Friday, September 10, 2010

July 2008: Philosophies on Failing (freewrite)

Thursday, July 24
On Tuesday, I/we (my co-teachers and I) failed one of our thirteen students. The numbers determined this outcome, but we wrestled with the fact of it emotionally and logically anyway. This student's failure was no shock, given his low cumulative score all summer long. But, when I think about the fact that the boy who sat next to him was also failing at the midpoint of summer school, and actually lagged behind him by three percentage points earlier on, I can't help but feel a chill of remorse, pain or regret that the summer ended with no turn-around for this kid.
Our failing student, we will call him Joshua, actually had his shining moments. He would smile, perk up, and be eager to say the answer on some days. But his homework average and test average were pretty consistently abysmal: a 20% on homework and a 66% on tests. A teacher can and should help a struggling student. But there are some things s/he can't do: the teacher cannot do the student's homework for him/her. What wrenches my gut is the fine, fine line separating these two boys, the one who failed and the one who passed. I am not entirely convinced that the one who passed was any more deserving than "Joshua;" he simply came in more days for tutoring and his mother was very, very adamant and called almost daily to assure his progress. When it boils down to it, the student who escaped failing by the skin of his teeth simply had more parental surveillance and came to tutoring five more days than the failing student.
When I called Joshua's mom to be the bearer of bad tidings, I was anxious that she would contest me and defend her child. Of course she would; wouldn't any parent be defensive? And what would I say?  But she didn't pull that card at all. rather, her voice became heavy with disappointment. Silence hung between us on the phone line. "So he failed summer school...isn't that something?" she said. And then, "I understand." Truly, that was about it.

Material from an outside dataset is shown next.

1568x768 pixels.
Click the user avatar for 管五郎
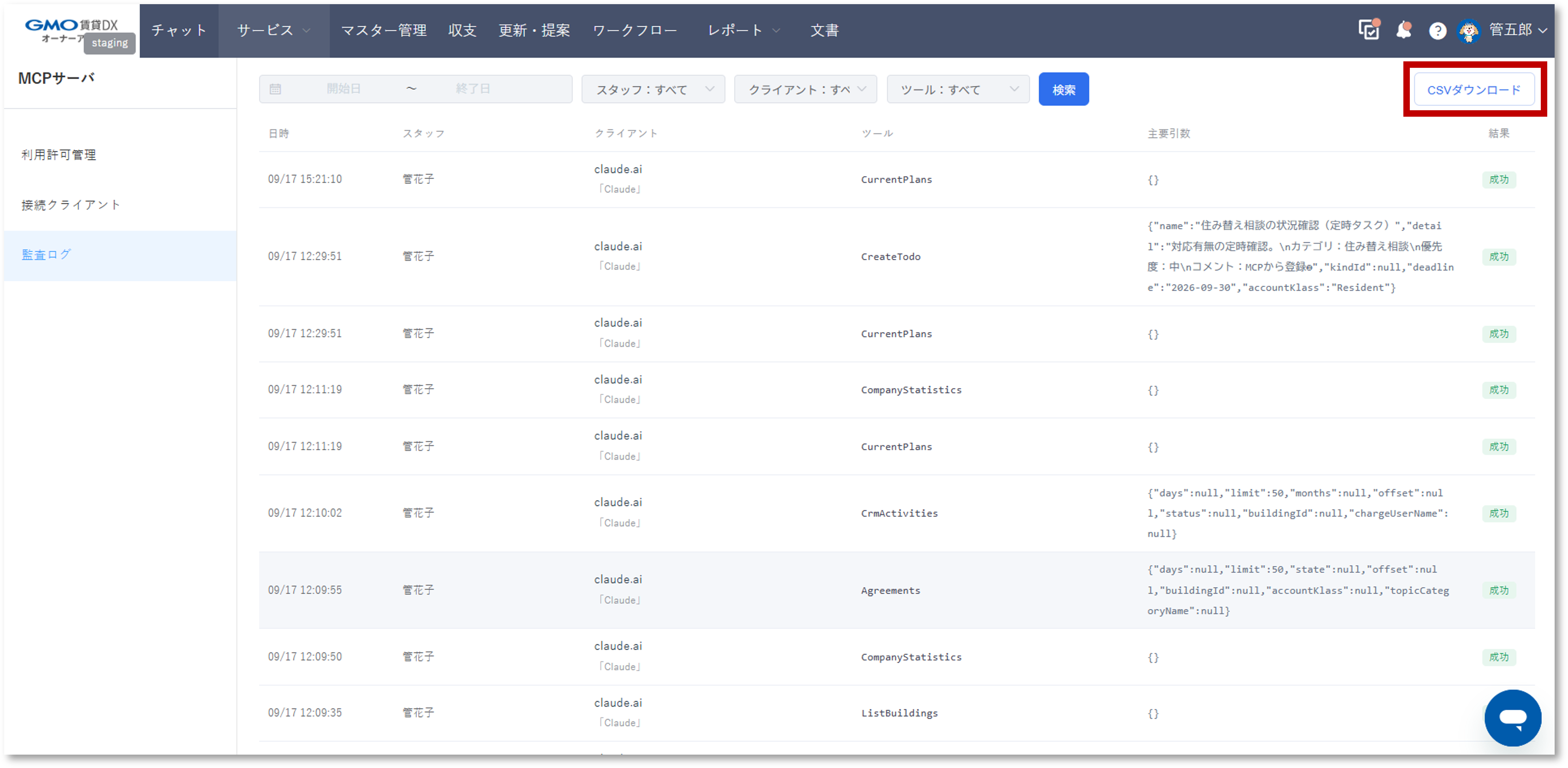click(1468, 30)
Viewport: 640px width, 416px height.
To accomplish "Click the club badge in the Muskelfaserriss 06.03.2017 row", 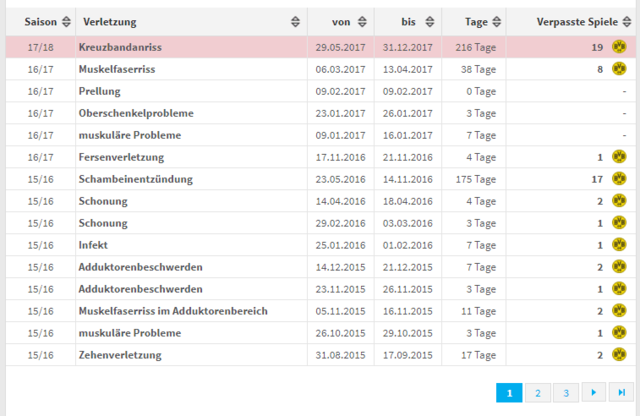I will point(619,69).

I am definitely unsure about how I will cope with having to fail a lot of students in these coming years. From what I gather, it's a regular and inevitable occurrence. And, I am also sure students' and parents' reactions won't be so "smooth" as they were this time. I also get disturbed when I think about the ripple effects failing a child will have. Will it make him or her see him/herself as a failure? Will it add momentum in their cycle of failure? I can only imagine that the experience of failure must be excruciating for a person. I'm sure some would say, no, they're used to it. But I can only sense that failing a subject in school is painful. How can there not be suffering involved? It affects how a child sees himself, his peers see him (if he's in a younger class), and possibly how his parents treat him. Also, I would imagine that it introduces a distrustful or antagonistic dynamic to future student-teacher relationships (that is, how the student thenceforth sees his teachers- destined to fail him). 

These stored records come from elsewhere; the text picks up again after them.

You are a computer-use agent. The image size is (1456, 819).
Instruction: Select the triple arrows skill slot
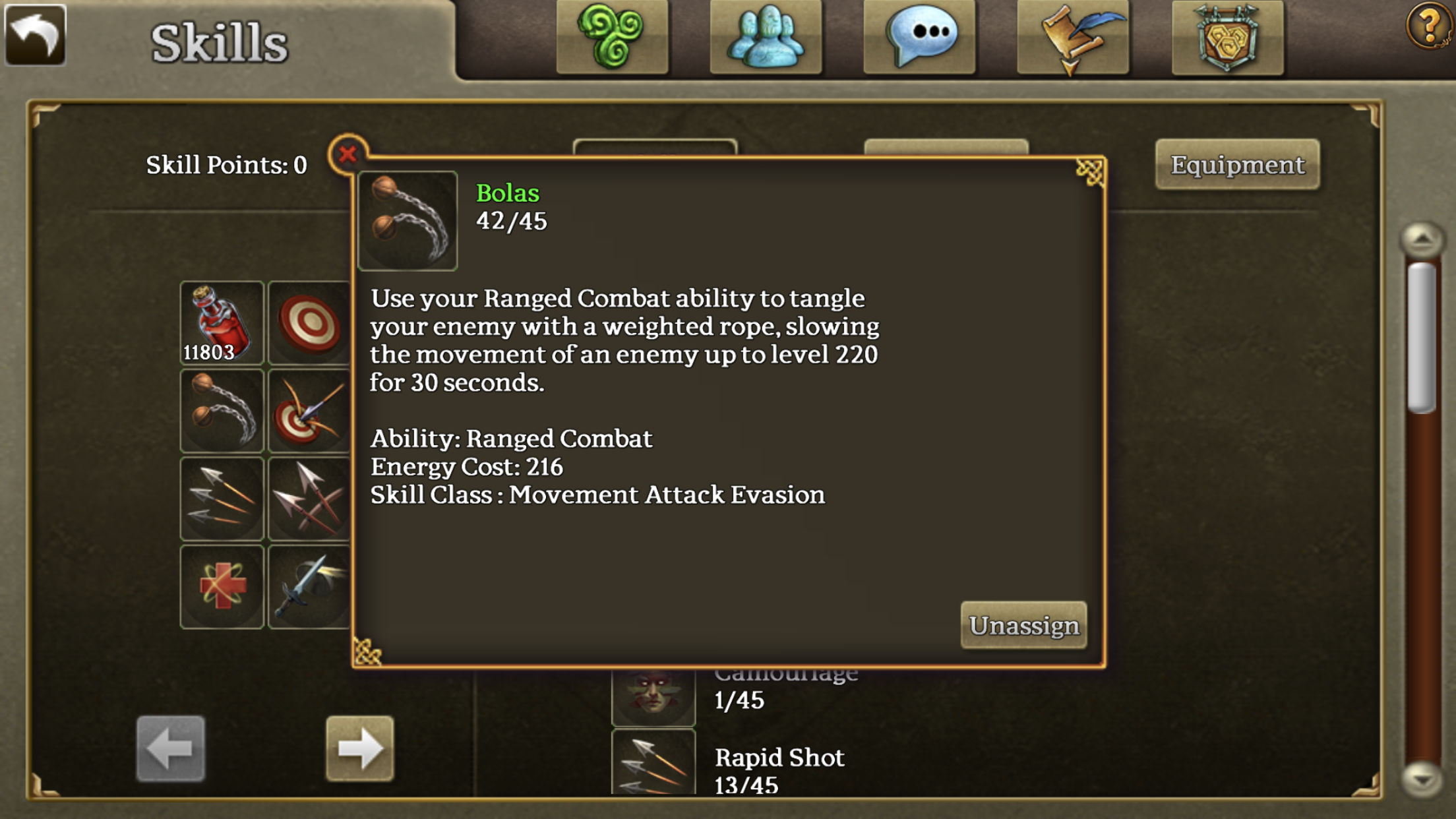[x=222, y=499]
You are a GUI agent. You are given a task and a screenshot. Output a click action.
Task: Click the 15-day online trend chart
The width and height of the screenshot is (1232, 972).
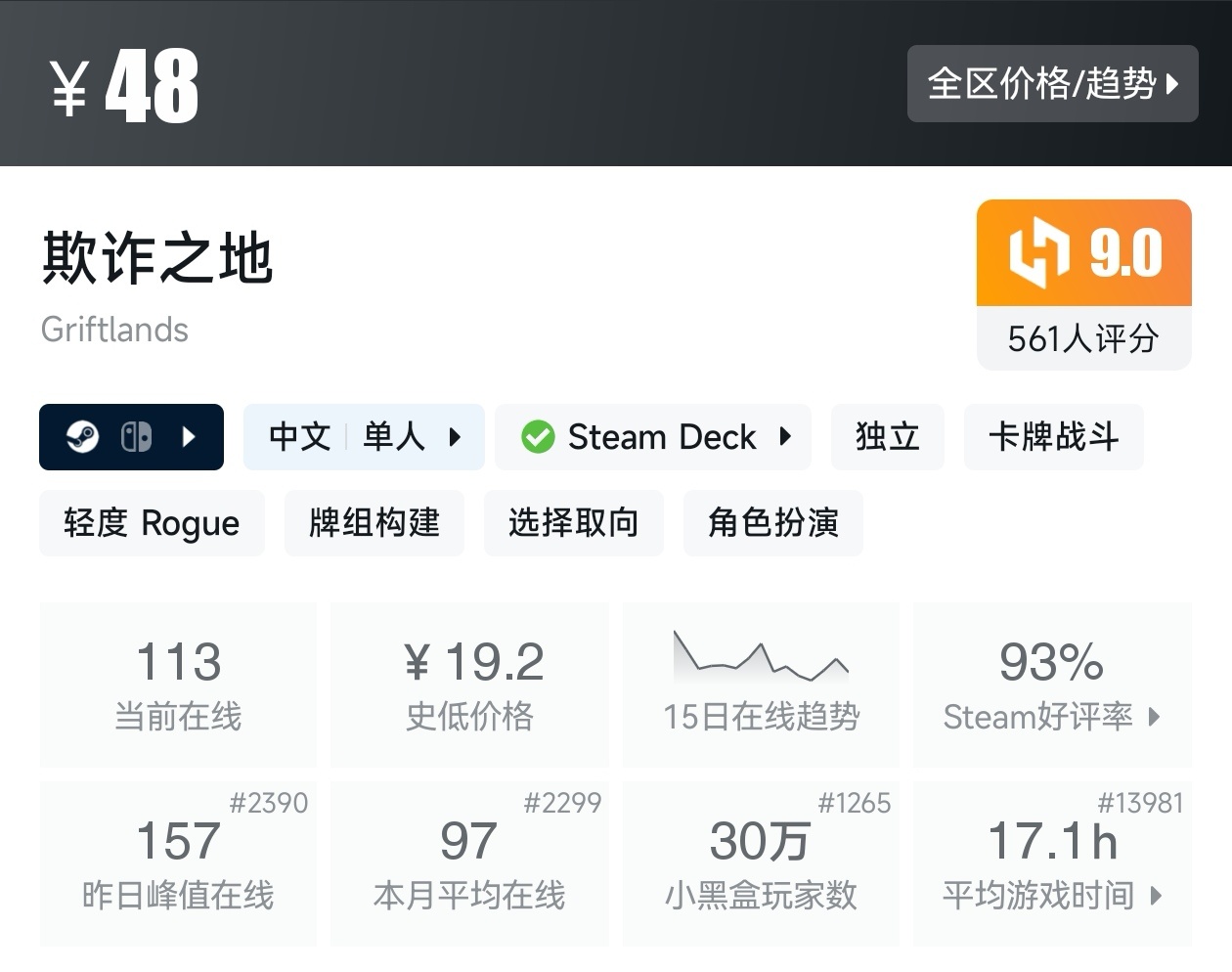point(761,657)
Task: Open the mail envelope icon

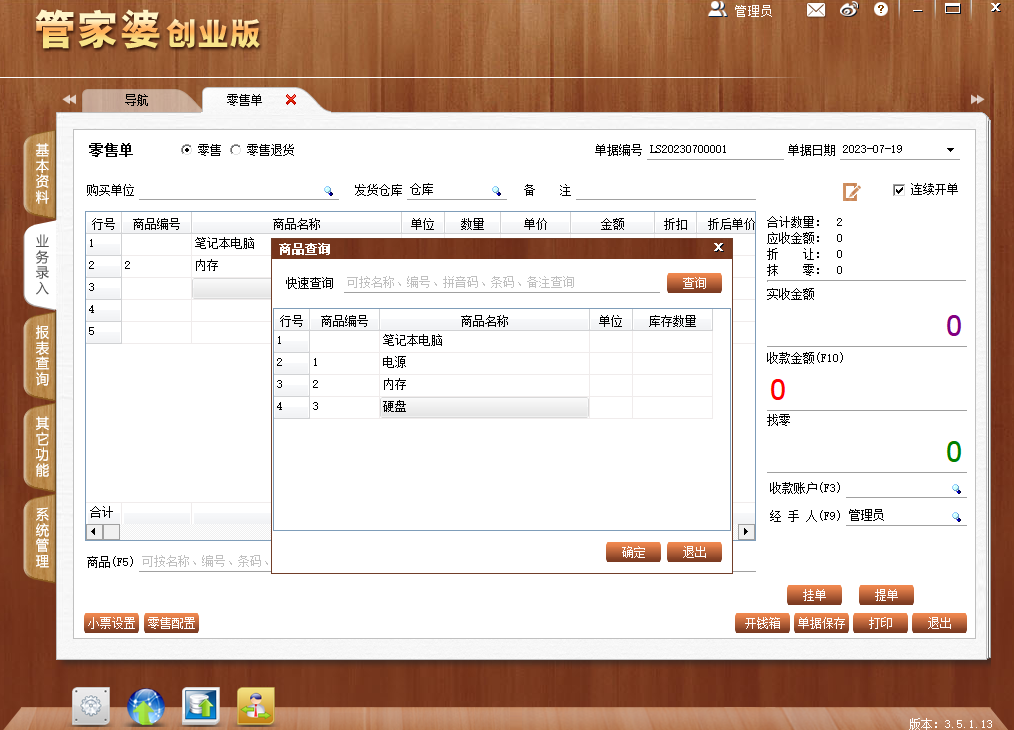Action: click(815, 10)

Surely, failure on a report card it is the proper consequence following from not doing one's work and not meeting a pre-set standard. On the other hand, Reggie Barnes' exclamation of "You can’t assume!" rings in my head, and makes me reconsider such a simple cause-effect rationalization as this. What if these students really have something inhibiting them from doing homework, and I just never know about it? How far do I need to go to help a student; does my responsibility end? Not that I want it to. I just don't know where that mark is. I cannot sit with two out of every 13 students and go through the whole homework step by step with them...can I?
Sometimes, I think I care more about students' grades than they do. But I also cannot tweak numbers to say what I wish they'd say. School really is an economy of getting what you earn. Is that really true - is it really such a "to each his own" system? Isn't there room for collective responsibility and uplift? Does it all fall on one teacher? My dream would be to institute a peer-tutoring system in my future classroom, because I already know there will be tutoring needs, and I suspect that a majority of the kids who need tutoring won't come and get it even if it's offered (unless hey have parents like the boy who passed in my class does).
When it comes to grades, I think there is a lot of ethics and wisdom required of the teacher, which I do not yet have. I want to get older and wiser. In this area I can feel my "immaturity" as a teacher the most. This is a topic I will be sure to pick my colleagues' brains on. What are their philosophies? Have their hearts becomes hardened to this micro-tragedy of each failing student, since it's so commonplace and, as I said before, inevitable? Or, are they pushovers, who do a disservice by passing a student who really doesn't get it, and who will be stuck with sub-par skills for many, many years, perhaps even the rest of her life, because one teacher put an premature end to the laborious task of learning? I can think of no greater disservice than robbing a teenager of the ability to write and read for pleasure and self-discovery/growth. I don't care if that sounds disgustingly corny, because I believe it's true. Not to mention that low literacy skills can't be good for a person's dignity. It feels so good to succeed and to be able - if eventual success comes at the cost of initial failure, I am much more for that.
But still, this sting of failing a student remains. Maybe it's just an aging process that a teacher gets seasoned to as s/he matures.